Collected data:

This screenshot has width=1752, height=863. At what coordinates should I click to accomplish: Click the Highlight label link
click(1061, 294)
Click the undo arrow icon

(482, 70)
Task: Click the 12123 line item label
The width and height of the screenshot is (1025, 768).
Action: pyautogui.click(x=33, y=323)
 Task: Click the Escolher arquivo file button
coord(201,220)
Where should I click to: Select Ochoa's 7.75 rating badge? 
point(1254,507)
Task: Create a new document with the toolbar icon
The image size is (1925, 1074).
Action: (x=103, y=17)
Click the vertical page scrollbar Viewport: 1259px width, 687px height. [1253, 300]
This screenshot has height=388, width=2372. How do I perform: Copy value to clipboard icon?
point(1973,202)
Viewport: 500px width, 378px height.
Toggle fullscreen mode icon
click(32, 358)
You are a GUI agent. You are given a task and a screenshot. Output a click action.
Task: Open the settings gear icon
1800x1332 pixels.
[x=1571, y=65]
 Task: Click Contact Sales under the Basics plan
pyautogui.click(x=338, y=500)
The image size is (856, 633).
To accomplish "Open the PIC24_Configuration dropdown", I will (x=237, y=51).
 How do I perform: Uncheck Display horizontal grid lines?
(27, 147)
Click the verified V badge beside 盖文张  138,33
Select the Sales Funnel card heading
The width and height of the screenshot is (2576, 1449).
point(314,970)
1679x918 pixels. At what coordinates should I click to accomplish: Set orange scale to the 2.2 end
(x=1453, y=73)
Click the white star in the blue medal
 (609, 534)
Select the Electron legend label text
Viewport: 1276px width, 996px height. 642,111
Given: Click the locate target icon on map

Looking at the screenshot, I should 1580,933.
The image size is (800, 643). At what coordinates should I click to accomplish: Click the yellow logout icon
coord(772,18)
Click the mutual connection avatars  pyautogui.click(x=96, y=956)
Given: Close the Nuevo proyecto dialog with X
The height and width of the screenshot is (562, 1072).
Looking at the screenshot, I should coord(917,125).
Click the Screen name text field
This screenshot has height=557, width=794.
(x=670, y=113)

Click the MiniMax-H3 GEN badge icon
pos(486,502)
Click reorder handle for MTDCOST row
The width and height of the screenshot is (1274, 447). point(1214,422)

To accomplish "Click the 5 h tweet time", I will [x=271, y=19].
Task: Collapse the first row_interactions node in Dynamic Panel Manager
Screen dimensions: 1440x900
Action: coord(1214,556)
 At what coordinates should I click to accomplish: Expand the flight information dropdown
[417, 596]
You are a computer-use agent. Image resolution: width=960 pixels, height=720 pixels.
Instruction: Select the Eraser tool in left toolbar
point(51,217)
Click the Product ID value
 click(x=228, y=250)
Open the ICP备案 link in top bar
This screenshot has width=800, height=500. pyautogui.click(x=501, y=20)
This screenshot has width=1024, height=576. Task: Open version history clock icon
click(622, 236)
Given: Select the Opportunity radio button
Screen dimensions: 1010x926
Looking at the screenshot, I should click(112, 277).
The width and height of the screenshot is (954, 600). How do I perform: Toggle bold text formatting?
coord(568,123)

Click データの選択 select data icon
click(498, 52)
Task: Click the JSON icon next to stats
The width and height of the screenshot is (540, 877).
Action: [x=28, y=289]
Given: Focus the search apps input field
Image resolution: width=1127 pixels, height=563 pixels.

Work to be completed = In the entries above, find the line holding "How do I perform: Uncheck" and the line holding "Given: Focus the search apps input field"; print both of them and every line between, exactly, and nothing else.

Reply to the task =
 How do I perform: Uncheck Display horizontal grid lines?
(27, 147)
Click the verified V badge beside 盖文张  138,33
Select the Sales Funnel card heading
The width and height of the screenshot is (2576, 1449).
point(314,970)
1679x918 pixels. At what coordinates should I click to accomplish: Set orange scale to the 2.2 end
(x=1453, y=73)
Click the white star in the blue medal
 (609, 534)
Select the Electron legend label text
Viewport: 1276px width, 996px height. 642,111
Given: Click the locate target icon on map

Looking at the screenshot, I should 1580,933.
The image size is (800, 643). At what coordinates should I click to accomplish: Click the yellow logout icon
coord(772,18)
Click the mutual connection avatars  pyautogui.click(x=96, y=956)
Given: Close the Nuevo proyecto dialog with X
The height and width of the screenshot is (562, 1072).
Looking at the screenshot, I should coord(917,125).
Click the Screen name text field
This screenshot has height=557, width=794.
(x=670, y=113)

Click the MiniMax-H3 GEN badge icon
pos(486,502)
Click reorder handle for MTDCOST row
The width and height of the screenshot is (1274, 447). point(1214,422)

To accomplish "Click the 5 h tweet time", I will [x=271, y=19].
Task: Collapse the first row_interactions node in Dynamic Panel Manager
Screen dimensions: 1440x900
Action: coord(1214,556)
 At what coordinates should I click to accomplish: Expand the flight information dropdown
[417, 596]
You are a computer-use agent. Image resolution: width=960 pixels, height=720 pixels.
Instruction: Select the Eraser tool in left toolbar
point(51,217)
Click the Product ID value
 click(x=228, y=250)
Open the ICP备案 link in top bar
This screenshot has width=800, height=500. pyautogui.click(x=501, y=20)
This screenshot has width=1024, height=576. Task: Open version history clock icon
click(622, 236)
Given: Select the Opportunity radio button
Screen dimensions: 1010x926
Looking at the screenshot, I should click(112, 277).
The width and height of the screenshot is (954, 600). How do I perform: Toggle bold text formatting?
coord(568,123)

Click データの選択 select data icon
click(498, 52)
Task: Click the JSON icon next to stats
The width and height of the screenshot is (540, 877).
Action: [x=28, y=289]
Given: Focus the search apps input field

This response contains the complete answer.